From May 1994 to May 1996, the principal subsidiaries of EchoStar,
exceptDish, Ltd., other than EchoStar Satellite Corporation (the "Borrowers"),
were parties to an agreement with Bank of America Illinois, which provided a
revolving credit facility (the "Credit Facility") for working capital advances
and for letters of credit necessary for inventory purchases and satellite
construction payments. The Credit Facility expired in May 1996 and EchoStar does
not currently intend to arrange a replacement credit facility.
(5) INCOME TAXES
The components of the benefit for income taxes were as follows (in
thousands):
THREE MONTHS ENDED NINE MONTHS ENDED
SEPTEMBER 30, SEPTEMBER 30,
-------------------- -------------------
1995 1996 1995 1996
-------- -------- -------- -------
Current (provision) benefit
Federal........................ $ (939) $ (262) $(2,551) $ 4,204
State.......................... (215) (668) (586) 298
Foreign........................ (216) (67) (667) (187)

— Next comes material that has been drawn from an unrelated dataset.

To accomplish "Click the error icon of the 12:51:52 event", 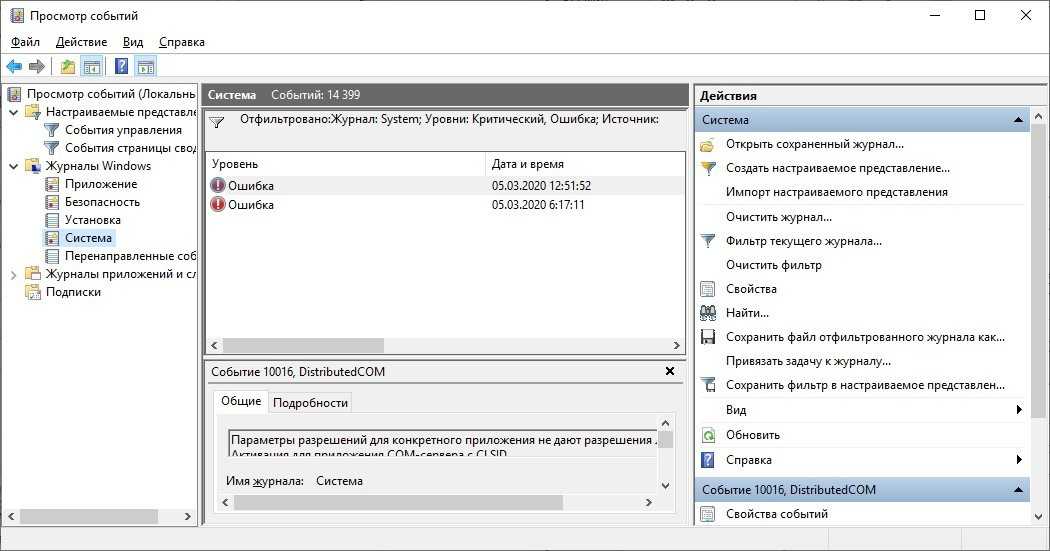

------- ------- ------- -------
(1,370) (997) (3,804) 4,315
------- ------- ------- -------
Deferred benefit
Federal........................ 1,594 12,691 5,410 23,792
State.......................... 291 1,256 1,099 1,689
------- ------- ------- -------
1,885 13,947 6,509 25,481
------- ------- ------- -------
Total benefit................ $ 515 $12,950 $ 2,705 $29,796
------- ------- ------- -------
------- ------- ------- -------
EchoStar's deferred tax assets (approximately $39.5 million at September
30, 1996) relate principally to temporary differences for amortization of
original issue discount on the Dish Notes and ESBC Notes, net operating loss
carryforwards, temporary differences for depreciation of property and equipment
and various accrued expenses which are not deductible until paid. No valuation
allowance has been provided because EchoStar currently believes it is more
likely than not that these deferred tax assets will ultimately be realized. If
future operating results differ materially and adversely from EchoStar's current
expectations, its judgment regarding the need for a valuation allowance may
change.
12
ECHOSTAR COMMUNICATIONS CORPORATION AND SUBSIDIARIES
NOTES TO CONDENSED CONSOLIDATED FINANCIAL STATEMENTS
(CONTINUED)
(6) OTHER COMMITMENTS AND CONTINGENCIES
SATELLITE CONTRACTS
EchoStar has contracted with Lockheed Martin Corporation ("Martin") for
the construction and delivery of high powered DBS satellites and for related
services. Martin constructed both EchoStar I and EchoStar II and is in the
construction phase on EchoStar III and EchoStar IV. The construction contract
for EchoStar III contains a provision whereby, beginning August 1, 1997,
includes a PER DIEM penalty of $3,333, to a maximum of $100,000, is payable
if EchoStar III is not delivered by July 31, 1997. Beginning September 1,
1997, additional delays in the delivery of EchoStar III would result in
additional PER DIEM penalties of $33,333, up to a maximum of $5.0 million in
the aggregate. The contract for EchoStar IV contains a provision whereby,
beginning February 16, 1998, includes a PER DIEM penalty of $50,000, to a
maximum of $5.0 million in the aggregate, is payable if EchoStar IV is not
delivered by February 15, 1998. The contract also contains a provision
whereby Martin is entitled to an early delivery incentive payment of $50,000
for each day before February 15, 1998 the satellite is delivered to the
launch site of Baikonur, Kazakhstan, up to a maximum of $5.0 million in the
aggregate. This contract also contains an option provision which allows
EchoStar to commence the construction phase of a fifth DBS satellite
("EchoStar V").
EchoStar is utilizing $28.0 million of contractor financing for EchoStar
II. The contractor financing for EchoStar II bears interest at 8.25% and is
payable in equal monthly principal and interest installments are due over five
years following launch. Contractor financing of $15.0 million each will be used
for EchoStar III and EchoStar IV. Interest on the contractor financing for
EchoStar III and EchoStar IV will range between 7.75% and 8.25% and principal
and interest payments are, with equal monthly installments due over five years
following the launch of the respective satellite.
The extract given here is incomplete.